提示中继：面向多事件视频生成的推理时态控制

摘要

视频扩散模型在生成高质量视频方面取得了显著进展。然而，这些模型难以准确呈现现实世界视频中多个事件的时序连续性，且缺乏显式机制来控制语义概念的出现时机、持续时长以及多个事件的先后顺序。这种控制在电影级视频合成中尤为重要——连贯的叙事依赖于事件间精确的时间点控制、持续时长和过渡效果。当使用单段式提示词描述复杂事件序列时，模型常出现语义纠缠现象：本应出现在不同时间点的概念相互渗透，导致文本-视频对齐效果不佳。为解决这些局限，我们提出提示词接力（Prompt Relay），一种无需修改模型架构、不增加计算开销的即插即用推理方法，可实现多事件视频生成的细粒度时序控制。该方法通过在交叉注意力机制中引入惩罚项，使每个时间段仅关注其指定的提示词，从而让模型一次只呈现一个语义概念，有效提升时序提示对齐度、减少语义干扰并增强视觉质量。

English

Video diffusion models have achieved remarkable progress in generating high-quality videos. However, these models struggle to represent the temporal succession of multiple events in real-world videos and lack explicit mechanisms to control when semantic concepts appear, how long they persist, and the order in which multiple events occur. Such control is especially important for movie-grade video synthesis, where coherent storytelling depends on precise timing, duration, and transitions between events. When using a single paragraph-style prompt to describe a sequence of complex events, models often exhibit semantic entanglement, where concepts intended for different moments in the video bleed into one another, resulting in poor text-video alignment. To address these limitations, we propose Prompt Relay, an inference-time, plug-and-play method to enable fine-grained temporal control in multi-event video generation, requiring no architectural modifications and no additional computational overhead.

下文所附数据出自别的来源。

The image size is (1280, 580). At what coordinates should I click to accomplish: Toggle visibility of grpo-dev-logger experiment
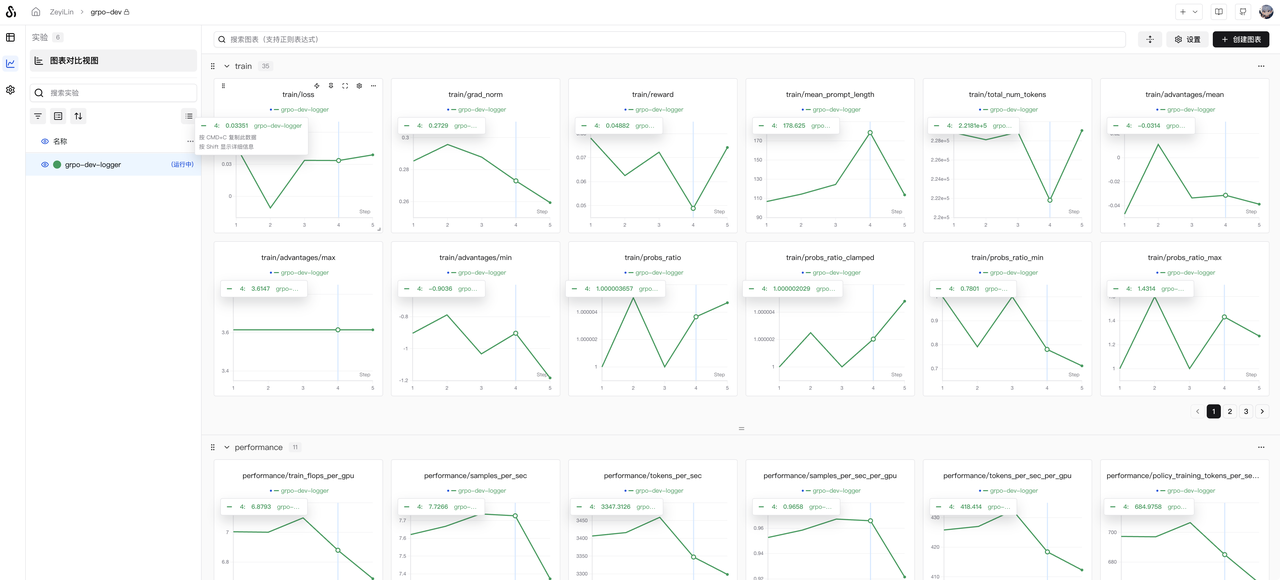[44, 164]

Prompt Relay introduces a penalty into the cross-attention mechanism, so that each temporal segment attends only to its assigned prompt, allowing the model to represent one semantic concept at a time and thereby improving temporal prompt alignment, reducing semantic interference, and enhancing visual quality.